### [WORK TO BE COMPLETED]
Retype the records from the line containing "Task: Click the play forward button" to the line containing "Looking at the", leaving out the pictures.

### [TASK DATA]
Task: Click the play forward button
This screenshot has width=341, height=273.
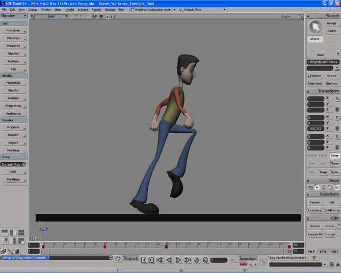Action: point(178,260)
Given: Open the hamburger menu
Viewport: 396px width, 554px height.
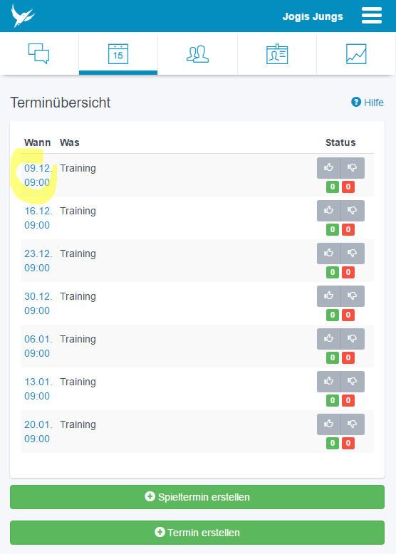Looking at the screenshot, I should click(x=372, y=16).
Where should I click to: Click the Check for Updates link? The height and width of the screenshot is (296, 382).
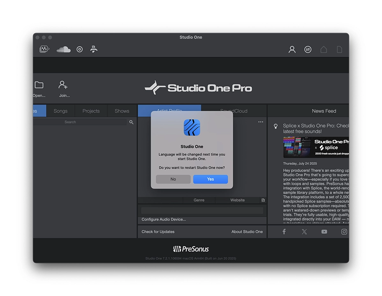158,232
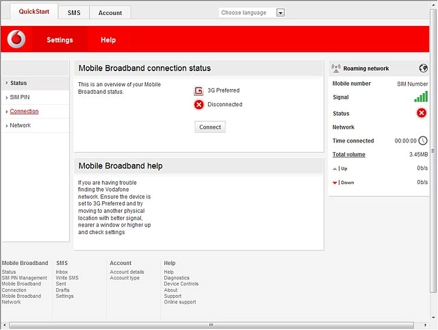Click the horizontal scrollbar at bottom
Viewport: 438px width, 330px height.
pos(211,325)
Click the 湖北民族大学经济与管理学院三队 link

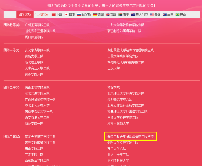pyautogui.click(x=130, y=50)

==

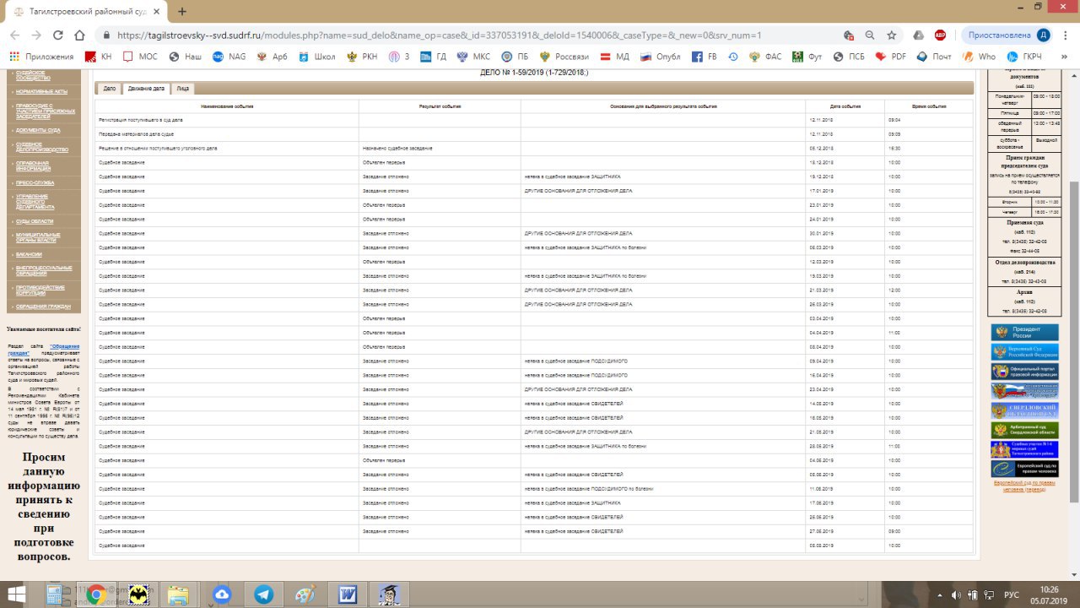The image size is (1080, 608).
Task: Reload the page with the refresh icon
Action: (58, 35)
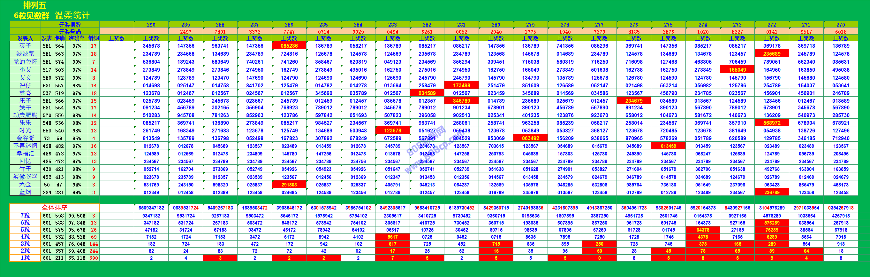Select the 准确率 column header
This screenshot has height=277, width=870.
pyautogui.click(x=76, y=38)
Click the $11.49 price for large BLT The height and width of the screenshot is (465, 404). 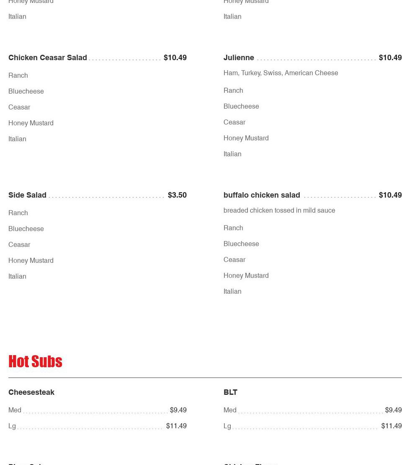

### [OUTPUT FOR THIS TASK]
Task: Click the play forward button
This screenshot has width=341, height=273.
Action: point(178,260)
Given: Open the hamburger menu
Viewport: 396px width, 554px height.
Looking at the screenshot, I should click(x=372, y=16).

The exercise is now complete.